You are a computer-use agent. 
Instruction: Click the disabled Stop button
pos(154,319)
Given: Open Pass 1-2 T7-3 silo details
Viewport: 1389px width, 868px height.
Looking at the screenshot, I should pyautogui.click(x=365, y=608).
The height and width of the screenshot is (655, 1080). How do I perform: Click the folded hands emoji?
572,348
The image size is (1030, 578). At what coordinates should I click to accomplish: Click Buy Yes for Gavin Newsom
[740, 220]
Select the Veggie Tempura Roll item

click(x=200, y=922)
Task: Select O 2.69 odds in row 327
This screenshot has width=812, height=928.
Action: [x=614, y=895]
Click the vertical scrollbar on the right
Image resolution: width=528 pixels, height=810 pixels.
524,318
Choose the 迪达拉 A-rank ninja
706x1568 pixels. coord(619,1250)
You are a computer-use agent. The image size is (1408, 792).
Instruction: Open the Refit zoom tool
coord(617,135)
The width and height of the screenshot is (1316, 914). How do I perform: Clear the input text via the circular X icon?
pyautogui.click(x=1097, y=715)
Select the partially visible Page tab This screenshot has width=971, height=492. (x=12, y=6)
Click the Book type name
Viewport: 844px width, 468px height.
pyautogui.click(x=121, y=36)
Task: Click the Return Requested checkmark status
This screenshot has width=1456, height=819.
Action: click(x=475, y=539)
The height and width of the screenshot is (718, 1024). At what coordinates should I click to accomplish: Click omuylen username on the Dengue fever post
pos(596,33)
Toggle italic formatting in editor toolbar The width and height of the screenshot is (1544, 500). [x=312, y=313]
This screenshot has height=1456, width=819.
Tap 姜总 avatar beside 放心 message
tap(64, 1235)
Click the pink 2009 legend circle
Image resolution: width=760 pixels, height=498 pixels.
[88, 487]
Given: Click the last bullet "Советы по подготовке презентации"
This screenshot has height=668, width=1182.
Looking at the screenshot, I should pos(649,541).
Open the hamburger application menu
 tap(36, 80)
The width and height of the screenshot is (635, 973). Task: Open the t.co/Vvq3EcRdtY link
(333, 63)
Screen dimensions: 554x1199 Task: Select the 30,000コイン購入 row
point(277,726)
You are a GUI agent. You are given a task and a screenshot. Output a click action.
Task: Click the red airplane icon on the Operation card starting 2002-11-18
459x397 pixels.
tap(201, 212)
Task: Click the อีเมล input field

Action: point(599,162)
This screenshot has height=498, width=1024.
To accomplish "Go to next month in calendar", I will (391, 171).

——

Without leaving anything out, quote all the data.

You are a computer-use agent. 
Instruction: Click the disabled Stop button
pos(154,319)
Given: Open Pass 1-2 T7-3 silo details
Viewport: 1389px width, 868px height.
Looking at the screenshot, I should pyautogui.click(x=365, y=608).
The height and width of the screenshot is (655, 1080). How do I perform: Click the folded hands emoji?
572,348
The image size is (1030, 578). At what coordinates should I click to accomplish: Click Buy Yes for Gavin Newsom
[740, 220]
Select the Veggie Tempura Roll item

click(x=200, y=922)
Task: Select O 2.69 odds in row 327
This screenshot has width=812, height=928.
Action: [x=614, y=895]
Click the vertical scrollbar on the right
Image resolution: width=528 pixels, height=810 pixels.
524,318
Choose the 迪达拉 A-rank ninja
706x1568 pixels. coord(619,1250)
You are a computer-use agent. The image size is (1408, 792).
Instruction: Open the Refit zoom tool
coord(617,135)
The width and height of the screenshot is (1316, 914). How do I perform: Clear the input text via the circular X icon?
pyautogui.click(x=1097, y=715)
Select the partially visible Page tab This screenshot has width=971, height=492. (x=12, y=6)
Click the Book type name
Viewport: 844px width, 468px height.
pyautogui.click(x=121, y=36)
Task: Click the Return Requested checkmark status
This screenshot has width=1456, height=819.
Action: click(x=475, y=539)
The height and width of the screenshot is (718, 1024). At what coordinates should I click to accomplish: Click omuylen username on the Dengue fever post
pos(596,33)
Toggle italic formatting in editor toolbar The width and height of the screenshot is (1544, 500). [x=312, y=313]
This screenshot has height=1456, width=819.
Tap 姜总 avatar beside 放心 message
tap(64, 1235)
Click the pink 2009 legend circle
Image resolution: width=760 pixels, height=498 pixels.
[88, 487]
Given: Click the last bullet "Советы по подготовке презентации"
This screenshot has height=668, width=1182.
Looking at the screenshot, I should pos(649,541).
Open the hamburger application menu
 tap(36, 80)
The width and height of the screenshot is (635, 973). Task: Open the t.co/Vvq3EcRdtY link
(333, 63)
Screen dimensions: 554x1199 Task: Select the 30,000コイン購入 row
point(277,726)
You are a GUI agent. You are given a task and a screenshot. Output a click action.
Task: Click the red airplane icon on the Operation card starting 2002-11-18
459x397 pixels.
tap(201, 212)
Task: Click the อีเมล input field

Action: point(599,162)
This screenshot has height=498, width=1024.
To accomplish "Go to next month in calendar", I will (391, 171).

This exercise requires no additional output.